不同储藏温度对3种芳香蔬菜营养品质的影响

作  者:
郭克婷;潘春香
单  位:
韶关学院英东农业科学与工程学院
关键词:
芳香蔬菜;储藏温度;营养品质
摘  要:
为探讨不同储藏温度对芳香蔬菜精油含量及主要营养成分的影响,以芫荽、茴香、艾蒿3种芳香蔬菜为试验材料,测定其可食部分的精油含量及不同储藏温度下不同部位的营养品质的变化。结果表明:3种芳香蔬菜鲜样中茴香的精油含量最高为0.42 mL/100 g;叶片的营养成分高于幼茎,3种芳香蔬菜叶片分别比茎的可溶性蛋白含量高83.22%、66.66%、58.75%,维生素C高29.07%、60.02%、66.49%;常温下(25±0.5)℃不利于芳香蔬菜的储藏,含水量、可溶性糖、可溶性蛋白质、维生素C含量迅速下降,与鲜样差异显著;低温下(5±0.5)℃可有效控制营养成分的的下降,延长保鲜的时间,更能保存芳香蔬菜各种营养成分。
译  名:
Affect of Different Storage Temperatures on Nutritional Quality of Three Kinds of Aromatic Vegetables
作  者:
Guo Keting;Pan Chunxiang;College of Yingdong Agricultural Science and Engineering, Shaoguan University;
关键词:
aromatic vegetables;;storage temperature;;nutritional quality
摘  要:
This paper's proposal is to study the effect of storage temperature on the content of essential oil and the nuutritional quality of aromatic vegetables. Taking fennel, felon herb and coriander as test material, the content of essential oil in editable segments are measured and the effect of different storage temperatures on nutritional quality in different parts were tested. The results showed that the essential oil contained in fennel was the highest among 3 aromatic vegetables.
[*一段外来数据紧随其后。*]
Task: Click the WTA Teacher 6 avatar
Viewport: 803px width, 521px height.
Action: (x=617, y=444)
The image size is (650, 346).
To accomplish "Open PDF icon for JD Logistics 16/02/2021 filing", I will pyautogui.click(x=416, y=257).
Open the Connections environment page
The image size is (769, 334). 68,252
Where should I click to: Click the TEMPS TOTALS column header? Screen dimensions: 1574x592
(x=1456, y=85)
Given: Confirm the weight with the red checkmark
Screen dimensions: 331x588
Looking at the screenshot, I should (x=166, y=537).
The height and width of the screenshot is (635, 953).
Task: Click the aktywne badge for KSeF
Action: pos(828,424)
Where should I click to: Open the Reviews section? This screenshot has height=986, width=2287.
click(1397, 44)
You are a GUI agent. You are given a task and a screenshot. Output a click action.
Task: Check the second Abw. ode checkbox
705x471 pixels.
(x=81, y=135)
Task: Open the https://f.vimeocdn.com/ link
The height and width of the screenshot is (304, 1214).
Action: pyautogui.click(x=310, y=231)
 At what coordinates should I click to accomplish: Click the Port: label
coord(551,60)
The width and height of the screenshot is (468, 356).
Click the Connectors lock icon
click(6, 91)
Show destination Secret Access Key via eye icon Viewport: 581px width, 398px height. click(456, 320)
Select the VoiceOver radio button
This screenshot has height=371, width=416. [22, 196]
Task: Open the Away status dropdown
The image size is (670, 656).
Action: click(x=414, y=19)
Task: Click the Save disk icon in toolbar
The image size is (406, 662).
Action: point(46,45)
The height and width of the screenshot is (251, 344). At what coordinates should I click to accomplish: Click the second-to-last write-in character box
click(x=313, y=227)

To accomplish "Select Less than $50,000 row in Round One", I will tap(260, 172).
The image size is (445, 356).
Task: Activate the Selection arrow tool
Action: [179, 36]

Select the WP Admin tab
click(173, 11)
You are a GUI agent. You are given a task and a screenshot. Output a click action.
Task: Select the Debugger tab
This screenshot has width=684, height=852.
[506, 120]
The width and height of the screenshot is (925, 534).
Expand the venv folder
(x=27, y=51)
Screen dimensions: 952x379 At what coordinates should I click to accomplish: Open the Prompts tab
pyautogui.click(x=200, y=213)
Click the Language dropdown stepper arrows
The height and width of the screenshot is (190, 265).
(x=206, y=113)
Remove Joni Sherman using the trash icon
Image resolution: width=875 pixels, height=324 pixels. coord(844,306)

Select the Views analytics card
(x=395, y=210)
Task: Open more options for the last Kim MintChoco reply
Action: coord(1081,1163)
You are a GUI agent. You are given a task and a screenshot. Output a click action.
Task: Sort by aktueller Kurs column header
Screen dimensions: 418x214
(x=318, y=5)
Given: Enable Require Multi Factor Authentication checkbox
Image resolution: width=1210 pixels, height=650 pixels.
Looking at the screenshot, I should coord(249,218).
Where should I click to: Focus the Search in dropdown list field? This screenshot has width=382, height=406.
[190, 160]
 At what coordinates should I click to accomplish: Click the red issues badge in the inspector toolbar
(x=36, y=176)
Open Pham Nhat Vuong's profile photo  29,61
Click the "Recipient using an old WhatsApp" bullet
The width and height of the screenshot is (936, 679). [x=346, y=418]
Then the contents of dissoluble sugar and dissoluble protein of 3 aromatic vegetables stored under different storage temperatures was analyzed. The result showed that the normal temperature(25 ± 0.5)℃ was not appropriate for vegetables to be stored for the reason that their dissoluble sugar and dissoluble protein decrease dramatically comparing to their fresh samples, and lower temperature(5 ± 0.5)℃ can control the decrease effectively and extend their preservation time. So it is illustrated that lower temperature can conserve more nutrient ingredients of aromatic vegetables than normal temperature.